■ What the task requires:
Repeat the records. Each line must match exactly.
(Beginning of Record set)
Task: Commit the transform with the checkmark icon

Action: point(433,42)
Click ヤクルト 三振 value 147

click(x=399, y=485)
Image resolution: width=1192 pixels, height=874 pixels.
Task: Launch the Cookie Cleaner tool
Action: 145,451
(End of Record set)
■ Answer box:
Task: Commit the transform with the checkmark icon

Action: point(433,42)
Click ヤクルト 三振 value 147

click(x=399, y=485)
Image resolution: width=1192 pixels, height=874 pixels.
Task: Launch the Cookie Cleaner tool
Action: 145,451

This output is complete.